[[ Dataset records, beginning ]]
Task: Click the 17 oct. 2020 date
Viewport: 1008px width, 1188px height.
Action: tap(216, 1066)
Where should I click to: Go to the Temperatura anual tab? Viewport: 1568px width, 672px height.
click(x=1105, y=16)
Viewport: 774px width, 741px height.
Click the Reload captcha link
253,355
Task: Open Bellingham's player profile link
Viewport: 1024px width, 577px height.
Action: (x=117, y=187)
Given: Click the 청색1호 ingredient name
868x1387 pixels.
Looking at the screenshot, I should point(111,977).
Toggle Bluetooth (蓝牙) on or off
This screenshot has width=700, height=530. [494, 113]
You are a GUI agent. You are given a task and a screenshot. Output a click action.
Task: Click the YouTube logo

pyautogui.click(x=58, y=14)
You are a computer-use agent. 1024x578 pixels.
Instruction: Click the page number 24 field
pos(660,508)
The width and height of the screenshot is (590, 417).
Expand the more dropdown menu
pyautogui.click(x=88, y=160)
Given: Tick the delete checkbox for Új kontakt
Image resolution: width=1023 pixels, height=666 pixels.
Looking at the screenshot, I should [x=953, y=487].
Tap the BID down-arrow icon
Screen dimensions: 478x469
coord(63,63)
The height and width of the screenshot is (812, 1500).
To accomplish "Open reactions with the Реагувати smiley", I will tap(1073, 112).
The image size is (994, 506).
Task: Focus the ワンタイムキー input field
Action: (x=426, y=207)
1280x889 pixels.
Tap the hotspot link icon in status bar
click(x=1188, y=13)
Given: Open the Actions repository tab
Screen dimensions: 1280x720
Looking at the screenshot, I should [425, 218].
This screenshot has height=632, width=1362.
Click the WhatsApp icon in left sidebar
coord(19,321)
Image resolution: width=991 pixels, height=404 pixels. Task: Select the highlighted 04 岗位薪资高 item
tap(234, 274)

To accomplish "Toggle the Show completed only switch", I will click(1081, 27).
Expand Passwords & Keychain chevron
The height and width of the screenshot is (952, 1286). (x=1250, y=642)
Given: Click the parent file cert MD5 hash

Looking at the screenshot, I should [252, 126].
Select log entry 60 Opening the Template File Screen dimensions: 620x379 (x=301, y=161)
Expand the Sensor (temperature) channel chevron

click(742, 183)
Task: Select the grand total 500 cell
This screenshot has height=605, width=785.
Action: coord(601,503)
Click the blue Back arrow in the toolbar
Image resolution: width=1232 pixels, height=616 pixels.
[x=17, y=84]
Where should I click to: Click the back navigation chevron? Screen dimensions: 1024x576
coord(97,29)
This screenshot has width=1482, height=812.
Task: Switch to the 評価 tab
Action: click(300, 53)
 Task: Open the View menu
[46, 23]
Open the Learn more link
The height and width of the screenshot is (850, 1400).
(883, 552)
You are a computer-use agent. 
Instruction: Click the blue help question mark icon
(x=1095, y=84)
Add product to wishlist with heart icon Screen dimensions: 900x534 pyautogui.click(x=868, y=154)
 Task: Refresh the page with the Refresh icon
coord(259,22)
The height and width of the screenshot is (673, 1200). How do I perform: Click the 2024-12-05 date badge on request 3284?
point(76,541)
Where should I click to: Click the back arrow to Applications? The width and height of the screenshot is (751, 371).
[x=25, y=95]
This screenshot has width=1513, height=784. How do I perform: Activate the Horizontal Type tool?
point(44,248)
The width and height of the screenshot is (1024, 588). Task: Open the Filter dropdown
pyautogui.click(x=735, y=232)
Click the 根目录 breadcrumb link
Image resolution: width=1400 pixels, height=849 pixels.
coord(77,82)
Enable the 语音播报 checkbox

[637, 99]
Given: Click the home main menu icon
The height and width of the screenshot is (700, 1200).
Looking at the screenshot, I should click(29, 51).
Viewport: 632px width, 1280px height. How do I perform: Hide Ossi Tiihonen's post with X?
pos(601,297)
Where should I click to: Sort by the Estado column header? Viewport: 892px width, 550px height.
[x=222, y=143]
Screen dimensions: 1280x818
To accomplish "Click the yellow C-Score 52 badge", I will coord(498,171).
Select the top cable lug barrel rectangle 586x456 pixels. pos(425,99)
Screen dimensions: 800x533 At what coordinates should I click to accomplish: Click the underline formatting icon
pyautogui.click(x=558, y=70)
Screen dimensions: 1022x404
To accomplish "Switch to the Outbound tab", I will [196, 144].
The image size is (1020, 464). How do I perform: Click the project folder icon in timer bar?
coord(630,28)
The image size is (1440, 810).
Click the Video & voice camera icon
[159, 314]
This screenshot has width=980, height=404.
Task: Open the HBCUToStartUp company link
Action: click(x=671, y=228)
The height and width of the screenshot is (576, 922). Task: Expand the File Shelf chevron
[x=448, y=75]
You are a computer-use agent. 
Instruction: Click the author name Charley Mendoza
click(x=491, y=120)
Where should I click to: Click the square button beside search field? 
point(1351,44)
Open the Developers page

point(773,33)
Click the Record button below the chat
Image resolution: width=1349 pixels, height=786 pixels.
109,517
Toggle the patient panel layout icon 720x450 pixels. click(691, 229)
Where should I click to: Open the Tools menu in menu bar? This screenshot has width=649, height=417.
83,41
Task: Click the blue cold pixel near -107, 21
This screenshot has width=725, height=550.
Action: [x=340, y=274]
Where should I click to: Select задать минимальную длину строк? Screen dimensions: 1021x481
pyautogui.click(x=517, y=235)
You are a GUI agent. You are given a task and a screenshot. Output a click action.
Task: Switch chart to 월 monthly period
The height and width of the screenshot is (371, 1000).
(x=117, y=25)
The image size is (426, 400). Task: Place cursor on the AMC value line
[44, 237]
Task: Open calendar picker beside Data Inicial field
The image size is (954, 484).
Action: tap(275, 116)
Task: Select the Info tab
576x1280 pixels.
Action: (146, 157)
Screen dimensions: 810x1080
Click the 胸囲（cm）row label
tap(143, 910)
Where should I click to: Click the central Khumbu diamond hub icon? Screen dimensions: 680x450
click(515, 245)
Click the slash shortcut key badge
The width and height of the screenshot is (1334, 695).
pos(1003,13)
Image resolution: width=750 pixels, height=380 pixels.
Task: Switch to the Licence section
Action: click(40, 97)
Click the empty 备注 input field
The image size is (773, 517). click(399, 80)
[[ Dataset records, end ]]
Your task: Once more, write out all the data exactly.

Solution for this exercise:
Task: Click the 17 oct. 2020 date
Viewport: 1008px width, 1188px height.
Action: tap(216, 1066)
Where should I click to: Go to the Temperatura anual tab? Viewport: 1568px width, 672px height.
click(x=1105, y=16)
Viewport: 774px width, 741px height.
Click the Reload captcha link
253,355
Task: Open Bellingham's player profile link
Viewport: 1024px width, 577px height.
Action: (x=117, y=187)
Given: Click the 청색1호 ingredient name
868x1387 pixels.
Looking at the screenshot, I should point(111,977).
Toggle Bluetooth (蓝牙) on or off
This screenshot has width=700, height=530. [494, 113]
You are a GUI agent. You are given a task and a screenshot. Output a click action.
Task: Click the YouTube logo

pyautogui.click(x=58, y=14)
You are a computer-use agent. 1024x578 pixels.
Instruction: Click the page number 24 field
pos(660,508)
The width and height of the screenshot is (590, 417).
Expand the more dropdown menu
pyautogui.click(x=88, y=160)
Given: Tick the delete checkbox for Új kontakt
Image resolution: width=1023 pixels, height=666 pixels.
Looking at the screenshot, I should [x=953, y=487].
Tap the BID down-arrow icon
Screen dimensions: 478x469
coord(63,63)
The height and width of the screenshot is (812, 1500).
To accomplish "Open reactions with the Реагувати smiley", I will tap(1073, 112).
The image size is (994, 506).
Task: Focus the ワンタイムキー input field
Action: (x=426, y=207)
1280x889 pixels.
Tap the hotspot link icon in status bar
click(x=1188, y=13)
Given: Open the Actions repository tab
Screen dimensions: 1280x720
Looking at the screenshot, I should [425, 218].
This screenshot has height=632, width=1362.
Click the WhatsApp icon in left sidebar
coord(19,321)
Image resolution: width=991 pixels, height=404 pixels. Task: Select the highlighted 04 岗位薪资高 item
tap(234, 274)

To accomplish "Toggle the Show completed only switch", I will click(1081, 27).
Expand Passwords & Keychain chevron
The height and width of the screenshot is (952, 1286). (x=1250, y=642)
Given: Click the parent file cert MD5 hash

Looking at the screenshot, I should [252, 126].
Select log entry 60 Opening the Template File Screen dimensions: 620x379 (x=301, y=161)
Expand the Sensor (temperature) channel chevron

click(742, 183)
Task: Select the grand total 500 cell
This screenshot has height=605, width=785.
Action: coord(601,503)
Click the blue Back arrow in the toolbar
Image resolution: width=1232 pixels, height=616 pixels.
[x=17, y=84]
Where should I click to: Click the back navigation chevron? Screen dimensions: 1024x576
coord(97,29)
This screenshot has width=1482, height=812.
Task: Switch to the 評価 tab
Action: click(300, 53)
 Task: Open the View menu
[46, 23]
Open the Learn more link
The height and width of the screenshot is (850, 1400).
(883, 552)
You are a computer-use agent. 
Instruction: Click the blue help question mark icon
(x=1095, y=84)
Add product to wishlist with heart icon Screen dimensions: 900x534 pyautogui.click(x=868, y=154)
 Task: Refresh the page with the Refresh icon
coord(259,22)
The height and width of the screenshot is (673, 1200). How do I perform: Click the 2024-12-05 date badge on request 3284?
point(76,541)
Where should I click to: Click the back arrow to Applications? The width and height of the screenshot is (751, 371).
[x=25, y=95]
This screenshot has width=1513, height=784. How do I perform: Activate the Horizontal Type tool?
point(44,248)
The width and height of the screenshot is (1024, 588). Task: Open the Filter dropdown
pyautogui.click(x=735, y=232)
Click the 根目录 breadcrumb link
Image resolution: width=1400 pixels, height=849 pixels.
coord(77,82)
Enable the 语音播报 checkbox

[637, 99]
Given: Click the home main menu icon
The height and width of the screenshot is (700, 1200).
Looking at the screenshot, I should click(29, 51).
Viewport: 632px width, 1280px height. How do I perform: Hide Ossi Tiihonen's post with X?
pos(601,297)
Where should I click to: Sort by the Estado column header? Viewport: 892px width, 550px height.
[x=222, y=143]
Screen dimensions: 1280x818
To accomplish "Click the yellow C-Score 52 badge", I will coord(498,171).
Select the top cable lug barrel rectangle 586x456 pixels. pos(425,99)
Screen dimensions: 800x533 At what coordinates should I click to accomplish: Click the underline formatting icon
pyautogui.click(x=558, y=70)
Screen dimensions: 1022x404
To accomplish "Switch to the Outbound tab", I will [196, 144].
The image size is (1020, 464). How do I perform: Click the project folder icon in timer bar?
coord(630,28)
The image size is (1440, 810).
Click the Video & voice camera icon
[159, 314]
This screenshot has width=980, height=404.
Task: Open the HBCUToStartUp company link
Action: click(x=671, y=228)
The height and width of the screenshot is (576, 922). Task: Expand the File Shelf chevron
[x=448, y=75]
You are a computer-use agent. 
Instruction: Click the author name Charley Mendoza
click(x=491, y=120)
Where should I click to: Click the square button beside search field? 
point(1351,44)
Open the Developers page

point(773,33)
Click the Record button below the chat
Image resolution: width=1349 pixels, height=786 pixels.
109,517
Toggle the patient panel layout icon 720x450 pixels. click(691, 229)
Where should I click to: Open the Tools menu in menu bar? This screenshot has width=649, height=417.
83,41
Task: Click the blue cold pixel near -107, 21
This screenshot has width=725, height=550.
Action: [x=340, y=274]
Where should I click to: Select задать минимальную длину строк? Screen dimensions: 1021x481
pyautogui.click(x=517, y=235)
You are a GUI agent. You are given a task and a screenshot. Output a click action.
Task: Switch chart to 월 monthly period
The height and width of the screenshot is (371, 1000).
(x=117, y=25)
The image size is (426, 400). Task: Place cursor on the AMC value line
[44, 237]
Task: Open calendar picker beside Data Inicial field
The image size is (954, 484).
Action: tap(275, 116)
Task: Select the Info tab
576x1280 pixels.
Action: (146, 157)
Screen dimensions: 810x1080
Click the 胸囲（cm）row label
tap(143, 910)
Where should I click to: Click the central Khumbu diamond hub icon? Screen dimensions: 680x450
click(515, 245)
Click the slash shortcut key badge
The width and height of the screenshot is (1334, 695).
pos(1003,13)
Image resolution: width=750 pixels, height=380 pixels.
Task: Switch to the Licence section
Action: click(40, 97)
Click the empty 备注 input field
The image size is (773, 517). click(399, 80)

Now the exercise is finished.